- **WHAT NEEDS TO BE DONE**
Nothing but the lines from the one containing "Click the edit" through the end of the data should be retyped, exactly as they stand, and pictures should not be retyped.

- **DATA SUPPLIED**
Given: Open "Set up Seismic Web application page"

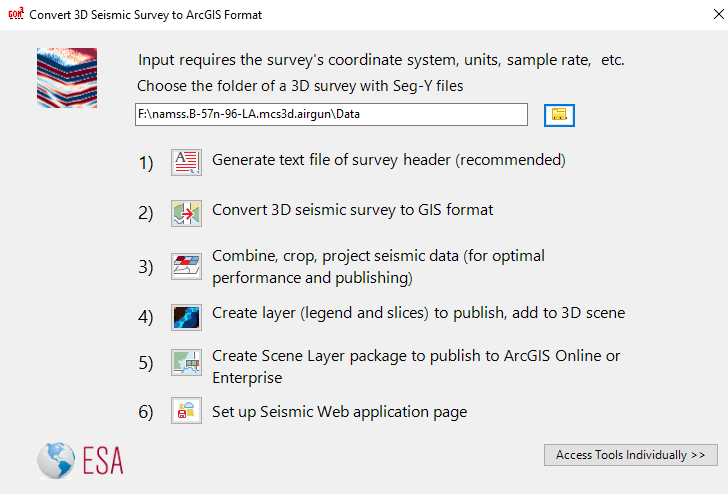Looking at the screenshot, I should pos(339,411).
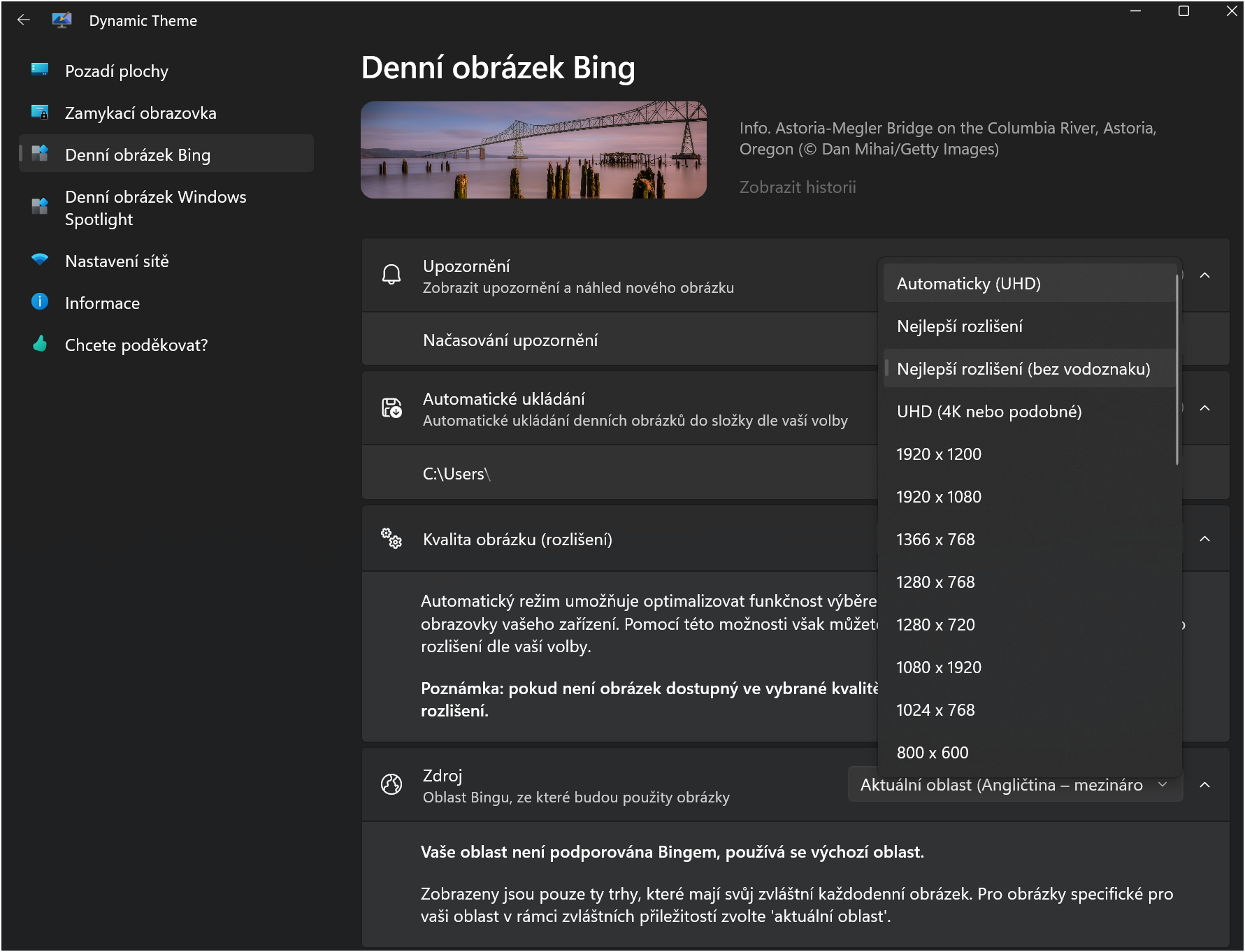This screenshot has width=1245, height=952.
Task: Open Zobrazit historii link
Action: click(797, 187)
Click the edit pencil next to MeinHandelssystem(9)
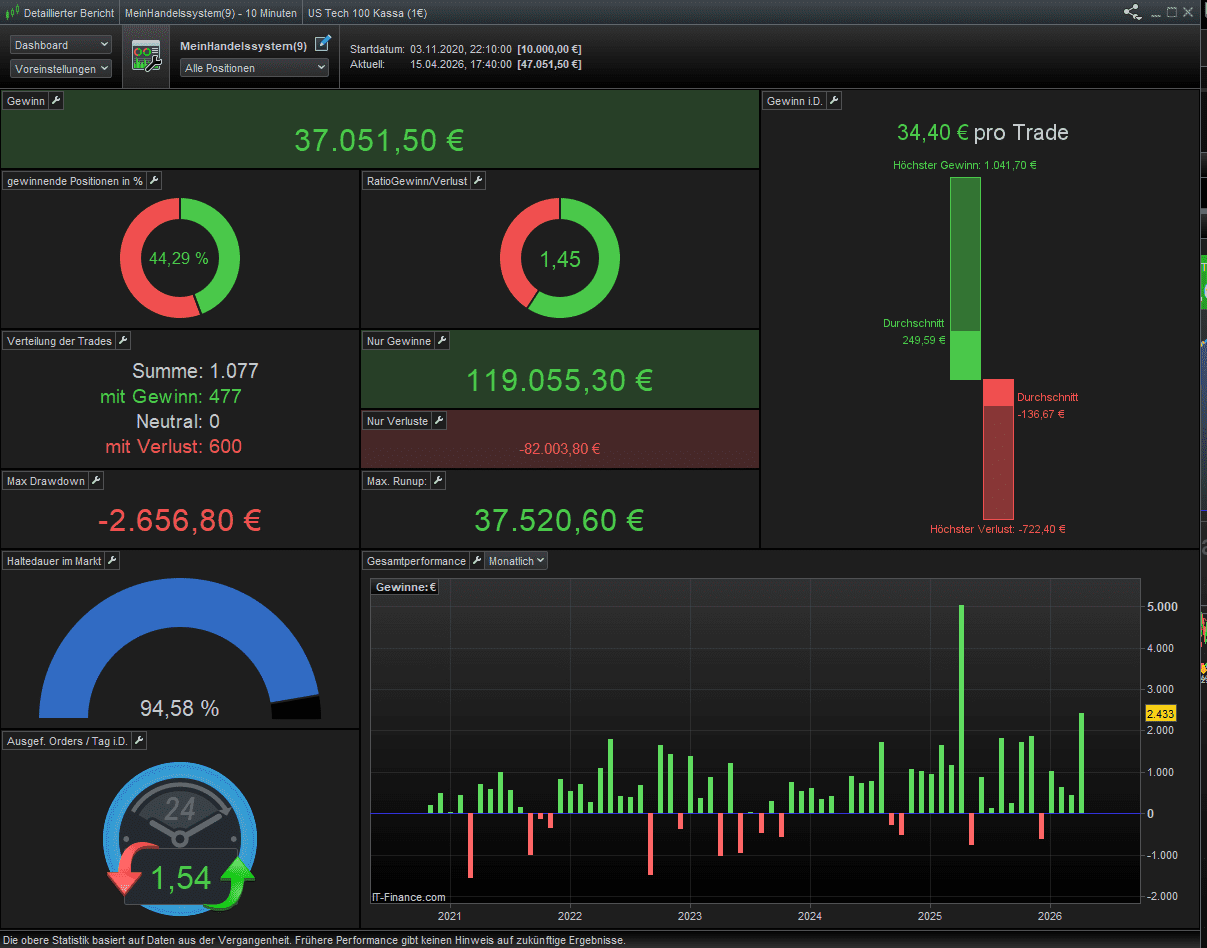The height and width of the screenshot is (948, 1207). tap(322, 44)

- **REPLY**
Click the edit pencil next to MeinHandelssystem(9)
The height and width of the screenshot is (948, 1207). tap(322, 44)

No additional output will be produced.